- Your objective: Write out the listing below word for word, from its first line through the line that contains "(259, 474).", and stop there. Leave the pictures out of your copy.

- Supplied entries:
○ ○ ○ ○
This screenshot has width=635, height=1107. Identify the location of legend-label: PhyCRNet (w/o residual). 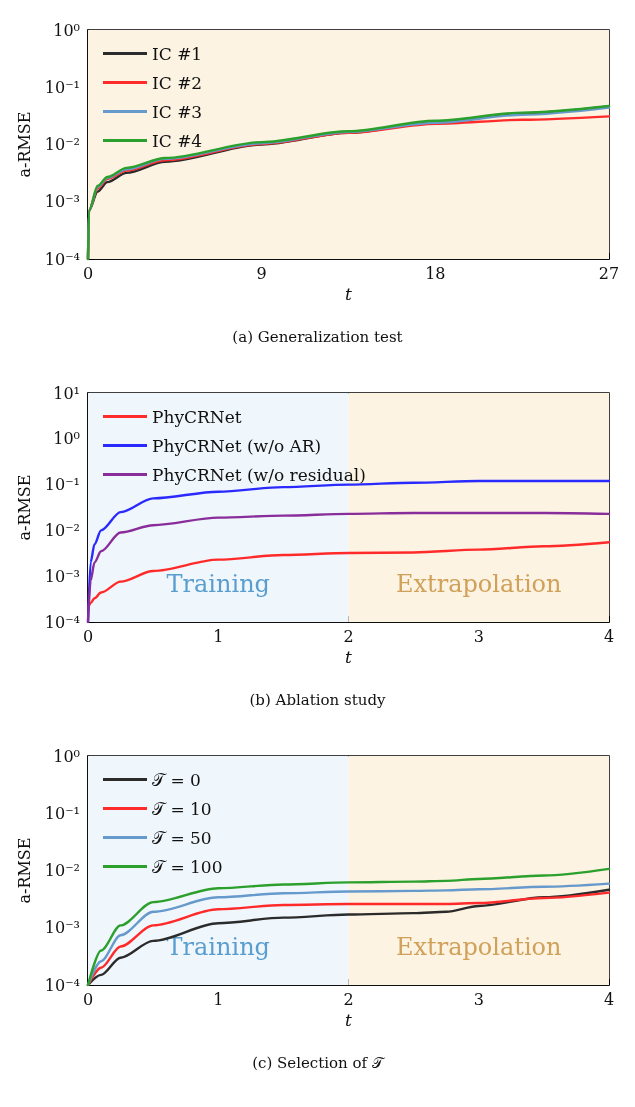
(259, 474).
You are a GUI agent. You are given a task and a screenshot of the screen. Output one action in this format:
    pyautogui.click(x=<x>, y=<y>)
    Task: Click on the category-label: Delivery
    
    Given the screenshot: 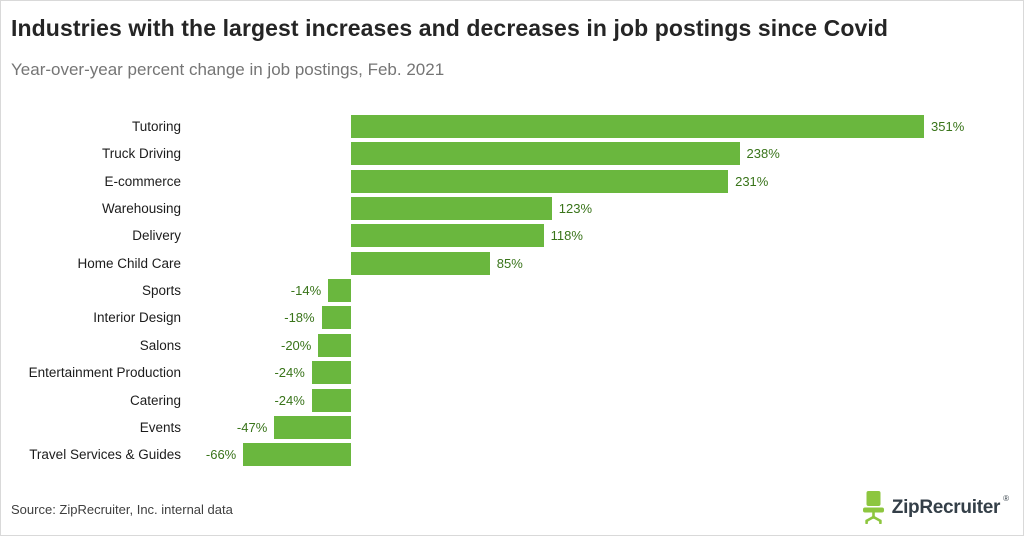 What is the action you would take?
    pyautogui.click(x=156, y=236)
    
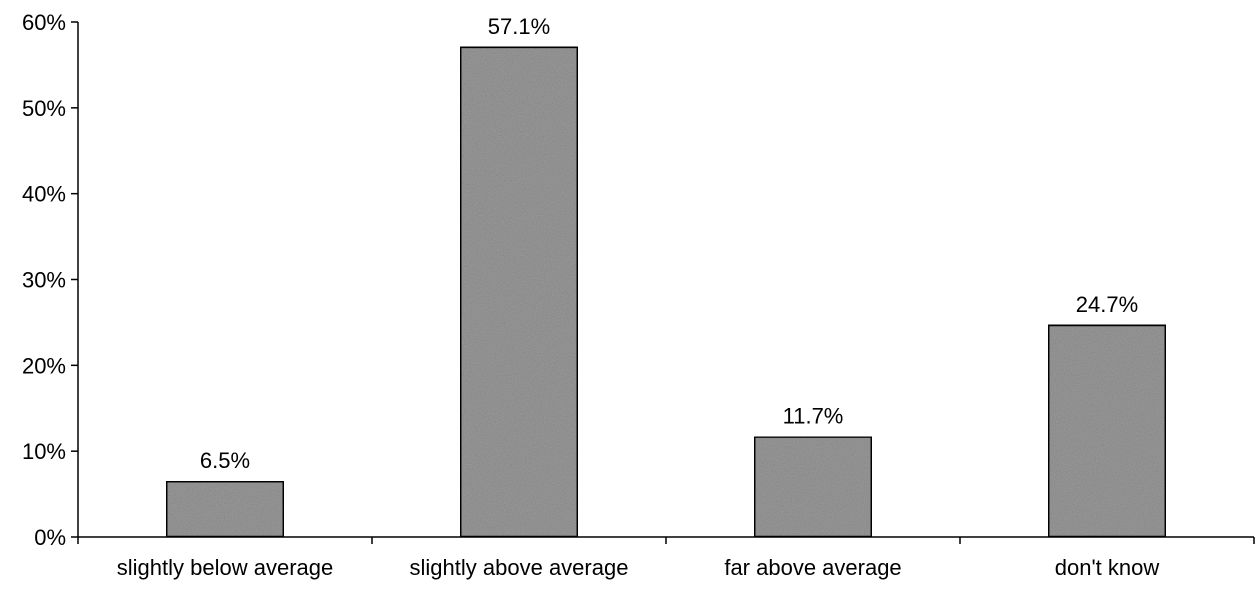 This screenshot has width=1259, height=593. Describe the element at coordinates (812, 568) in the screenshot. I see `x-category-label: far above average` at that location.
○ ○ ○ ○
- Solution to the exercise:
This screenshot has width=635, height=1107. Identify the location of legend-label: PhyCRNet (w/o residual). 
(259, 474).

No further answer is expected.